Lopez-Godoy: I recently came across an article that I thought was useful. It was something like “Fourteen Things You Should Never Say to a Latina.” And there were some that caught my attention. So the first one is, ‘You don't look Latina.’ I think that goes for generally, any group. We all know that there is a spectrum of how people look and sound in the world. And Latinos and Hispanics are just a heterogeneous group of people ­­— we can't generalize. So that was one that resonated with me because I have been told that before.

And then the other one was, ‘Where are you from?’ And in the way that this article says it, which is, ‘Where are you from? No, no originally.’ So, there are just better ways of asking if you want to know where somebody's from, and not assuming that just because I may look exotic, that I may be foreign. Again, it goes back to that idea that many of the people that look like us are still being born within the United States.

Those stuck out to me, and I wanted to pass those on.

Duarte-Pierce: To be open-minded, embrace the culture, and not judge a book by its cover. You never know who you’re going to meet and what their background is. Ask questions. This will only allow you to be more educated. Never make assumptions, but rather always seek confirmation when searching for answers.

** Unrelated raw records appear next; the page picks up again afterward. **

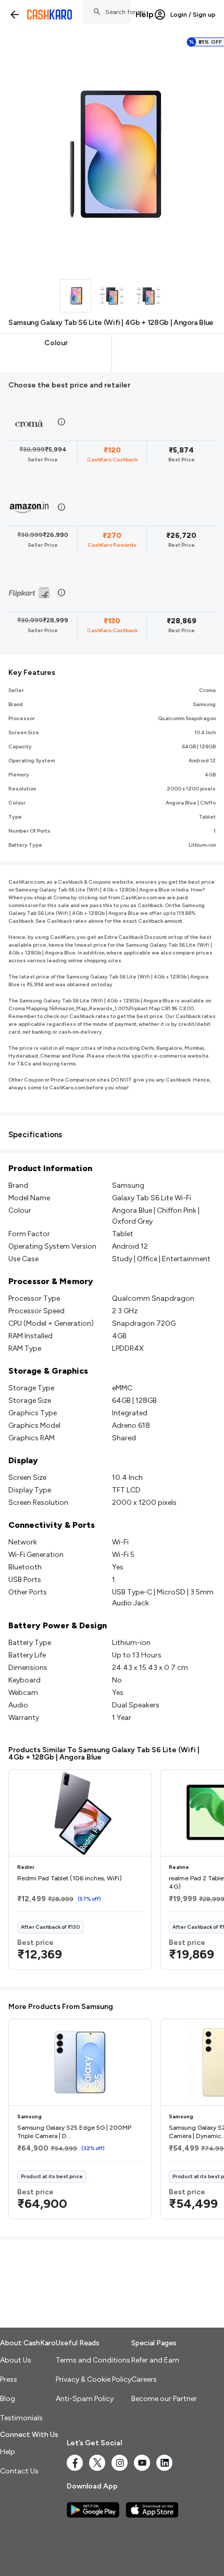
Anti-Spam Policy (85, 2398)
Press (8, 2379)
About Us (15, 2360)
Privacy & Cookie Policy (93, 2379)
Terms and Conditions (93, 2360)
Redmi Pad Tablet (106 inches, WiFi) (69, 1878)
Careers (144, 2379)
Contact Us (19, 2471)
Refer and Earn (155, 2360)
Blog (7, 2398)
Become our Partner (164, 2398)
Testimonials (21, 2418)
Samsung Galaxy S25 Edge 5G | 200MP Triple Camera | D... (74, 2132)
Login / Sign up (193, 14)
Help (144, 14)
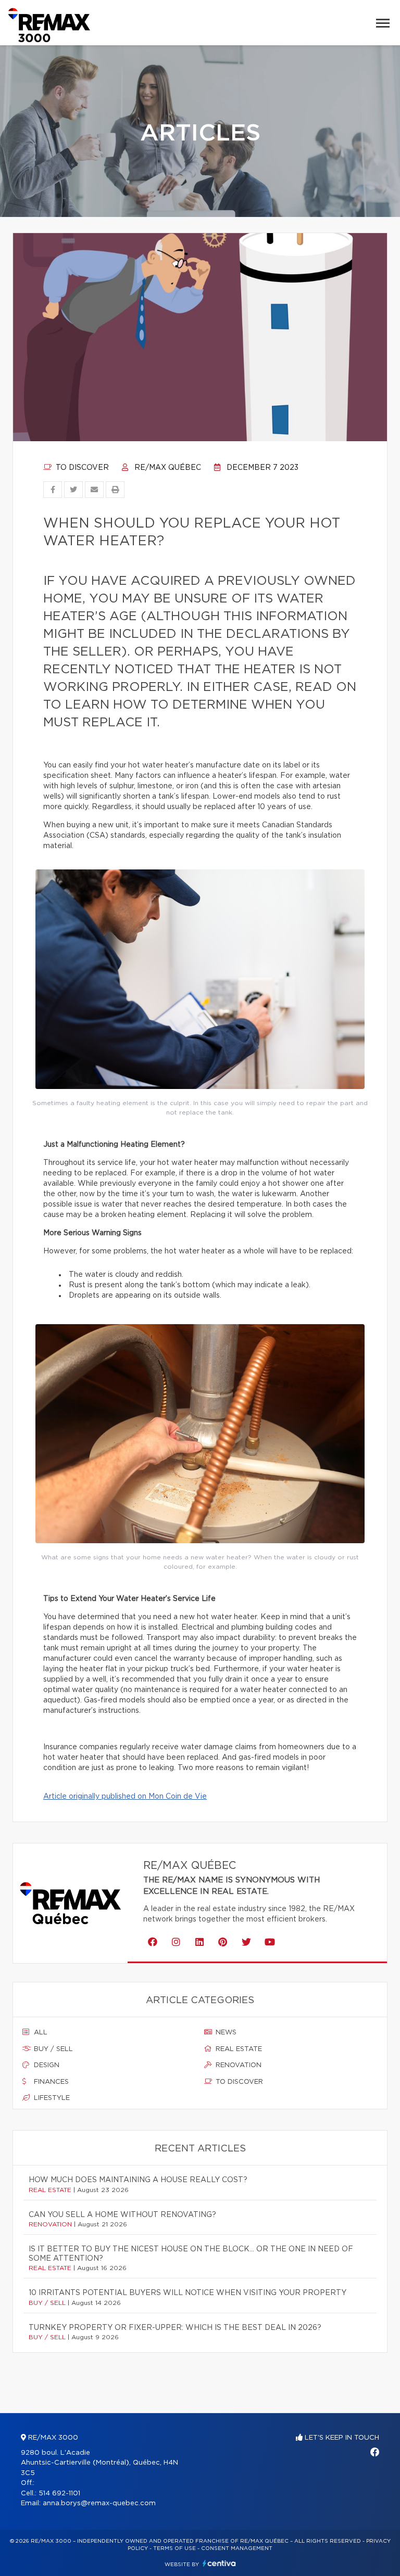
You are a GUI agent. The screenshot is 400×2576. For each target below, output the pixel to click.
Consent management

How have you celebrated Hispanic Heritage Month?

Duarte-Pierce: I went to Brazil recently to visit family and brought my husband and friend for the first time to enjoy the food, weather, culture, and all that the country has to offer. That’s how I celebrated.

Lopez-Godoy: Growing up, I celebrated this month through church activities. And at school, we also did different activities. And it was so much fun, because I got to highlight for my classmates really cool things about my own country. I felt like that was so special.

In a bigger way, through the community, we went to CVille Sabroso. Prior to the pandemic, I think we went almost every year since it started. And then the pandemic hit, and unfortunately, they weren't able to have it. But they brought it back again this year. So I’m excited to see what it looks like this year.